Pour ou contre les caméras portées sur le corps des policiers ?

Pour ou contre les caméras portées sur le corps des policiers ?

Je suis contre.

Non aux caméras et oui à la parole du policier assermenté.

Les rajouts successifs de combinaison et de matériel divers n’annoncent rien de bon dans ce métier de l’humain. Ils peuvent soumettre le policier à une forme d’esclavagisme technologique. Suivant cette logique, l’agent des forces de l’ordre sera bientôt remplacé par des robots.

En même temps, je comprends tellement bien cette inclinaison technique. Elle vient compenser un manque de confiance de la part de certains citoyens. Et mon petit doigt me dit que plusieurs d’entre- eux n’ont peut-être pas tout à fait tort… Je connais aussi, de cas en cas, les dérives de policiers recrutés par faiblesse ou incompétence, frustrés et violents. A cela s’ajoute, parfois, des formations lacunaires et une responsabilité diluée dans une pléthore d’échelons hiérarchiques.

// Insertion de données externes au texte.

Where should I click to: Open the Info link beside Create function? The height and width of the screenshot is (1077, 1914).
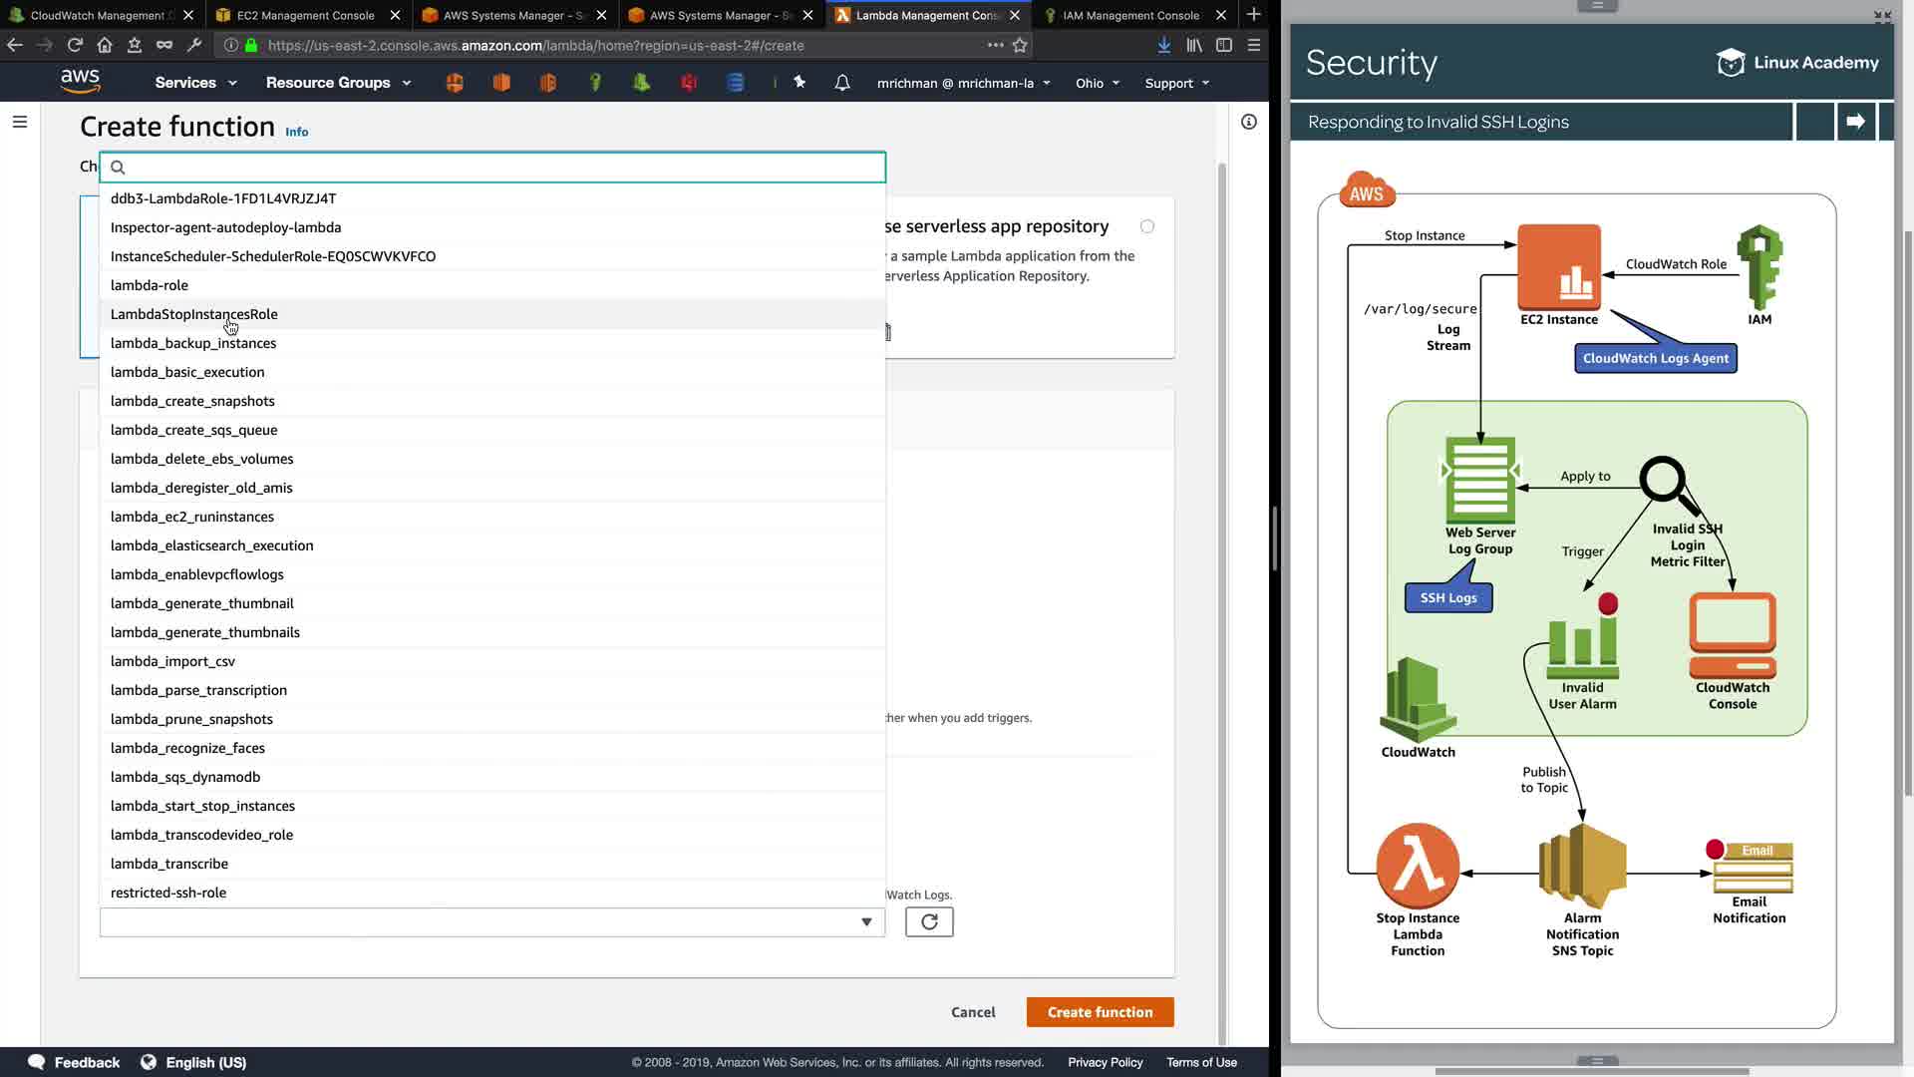click(296, 132)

Sous le joug de ces lacunes, je préfère encore que la majorité des agents puissent porter une caméra sur eux et faire valoir une preuve d’innocence après plainte du public ou doute de la hiérarchie.

Ou, à l’inverse, que le pouvoir judiciaire et mieux encore, qu’une instance neutre et indépendante, puisse démontrer la malveillance ou la maltraitance commise par une minorité d’agents.

En troisième voie, l’enregistrement son et image pourrait être utilisé en formation afin de corriger des maladresses, le cas échéant. L’erreur n’étant pas la faute ; traitée aux côtés de ses pairs puis corrigée, elle permet de progresser. Alors que la faute doit être sanctionnée.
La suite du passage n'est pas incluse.